§ WHAT IS NEEDED
Please identify each line of the records that contains the string "sidebar" and copy those lines. Matching is case-sensitive.

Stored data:
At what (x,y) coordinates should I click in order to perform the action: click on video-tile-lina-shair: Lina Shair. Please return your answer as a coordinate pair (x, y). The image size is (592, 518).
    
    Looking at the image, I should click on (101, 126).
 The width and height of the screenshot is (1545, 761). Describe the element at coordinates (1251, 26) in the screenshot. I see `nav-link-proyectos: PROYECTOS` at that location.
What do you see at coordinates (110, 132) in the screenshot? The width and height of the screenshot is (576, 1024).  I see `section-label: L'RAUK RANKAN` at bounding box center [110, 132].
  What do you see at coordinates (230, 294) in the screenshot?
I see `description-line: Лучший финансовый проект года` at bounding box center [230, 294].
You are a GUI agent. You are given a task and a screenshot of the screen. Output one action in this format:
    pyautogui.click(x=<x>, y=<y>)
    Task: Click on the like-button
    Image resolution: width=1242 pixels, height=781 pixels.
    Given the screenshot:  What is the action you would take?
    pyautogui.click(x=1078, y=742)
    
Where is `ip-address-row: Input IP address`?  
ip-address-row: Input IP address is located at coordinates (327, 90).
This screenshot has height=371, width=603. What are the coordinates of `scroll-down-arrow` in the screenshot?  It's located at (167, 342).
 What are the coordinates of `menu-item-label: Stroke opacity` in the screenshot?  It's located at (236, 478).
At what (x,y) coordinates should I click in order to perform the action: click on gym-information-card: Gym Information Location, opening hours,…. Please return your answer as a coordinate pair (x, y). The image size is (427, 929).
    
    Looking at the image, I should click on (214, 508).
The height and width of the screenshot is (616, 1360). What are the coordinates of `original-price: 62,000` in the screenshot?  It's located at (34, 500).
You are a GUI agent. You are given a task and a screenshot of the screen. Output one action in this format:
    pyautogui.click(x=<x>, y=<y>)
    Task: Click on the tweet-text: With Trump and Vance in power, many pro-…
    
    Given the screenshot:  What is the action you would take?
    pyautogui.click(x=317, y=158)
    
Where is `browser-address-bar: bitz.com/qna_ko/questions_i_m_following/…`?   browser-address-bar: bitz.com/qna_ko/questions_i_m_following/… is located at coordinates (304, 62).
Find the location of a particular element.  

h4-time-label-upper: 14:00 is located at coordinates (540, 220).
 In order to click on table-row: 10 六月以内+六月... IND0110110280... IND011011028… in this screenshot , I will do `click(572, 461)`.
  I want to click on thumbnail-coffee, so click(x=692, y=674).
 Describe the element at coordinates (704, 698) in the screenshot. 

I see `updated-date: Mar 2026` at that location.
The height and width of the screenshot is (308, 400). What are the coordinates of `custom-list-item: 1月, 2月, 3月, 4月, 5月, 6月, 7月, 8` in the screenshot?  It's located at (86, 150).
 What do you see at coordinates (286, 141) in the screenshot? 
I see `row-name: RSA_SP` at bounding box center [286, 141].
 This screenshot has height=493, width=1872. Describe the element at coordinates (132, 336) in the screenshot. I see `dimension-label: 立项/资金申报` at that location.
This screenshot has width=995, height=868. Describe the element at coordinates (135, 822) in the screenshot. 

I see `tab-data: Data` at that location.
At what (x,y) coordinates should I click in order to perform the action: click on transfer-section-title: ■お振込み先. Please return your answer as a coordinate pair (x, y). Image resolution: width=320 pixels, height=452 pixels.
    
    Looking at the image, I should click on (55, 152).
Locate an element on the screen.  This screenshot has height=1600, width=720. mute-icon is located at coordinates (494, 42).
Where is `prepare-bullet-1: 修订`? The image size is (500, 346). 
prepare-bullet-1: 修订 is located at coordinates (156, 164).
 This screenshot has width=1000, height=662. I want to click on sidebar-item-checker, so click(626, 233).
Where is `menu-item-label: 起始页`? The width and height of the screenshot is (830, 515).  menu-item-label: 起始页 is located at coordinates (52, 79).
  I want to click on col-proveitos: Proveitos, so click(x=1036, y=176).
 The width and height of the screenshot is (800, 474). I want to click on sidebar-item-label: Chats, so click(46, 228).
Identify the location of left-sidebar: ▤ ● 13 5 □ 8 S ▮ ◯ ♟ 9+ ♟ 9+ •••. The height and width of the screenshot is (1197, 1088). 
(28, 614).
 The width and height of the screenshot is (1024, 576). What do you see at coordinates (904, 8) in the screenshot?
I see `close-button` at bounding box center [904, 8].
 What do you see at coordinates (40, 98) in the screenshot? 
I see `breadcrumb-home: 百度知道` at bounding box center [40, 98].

§ WRITTEN SOLUTION
 This screenshot has width=1000, height=662. I want to click on sidebar-item-checker, so click(626, 233).
 The width and height of the screenshot is (800, 474). I want to click on sidebar-item-label: Chats, so click(46, 228).
Identify the location of left-sidebar: ▤ ● 13 5 □ 8 S ▮ ◯ ♟ 9+ ♟ 9+ •••. The height and width of the screenshot is (1197, 1088). 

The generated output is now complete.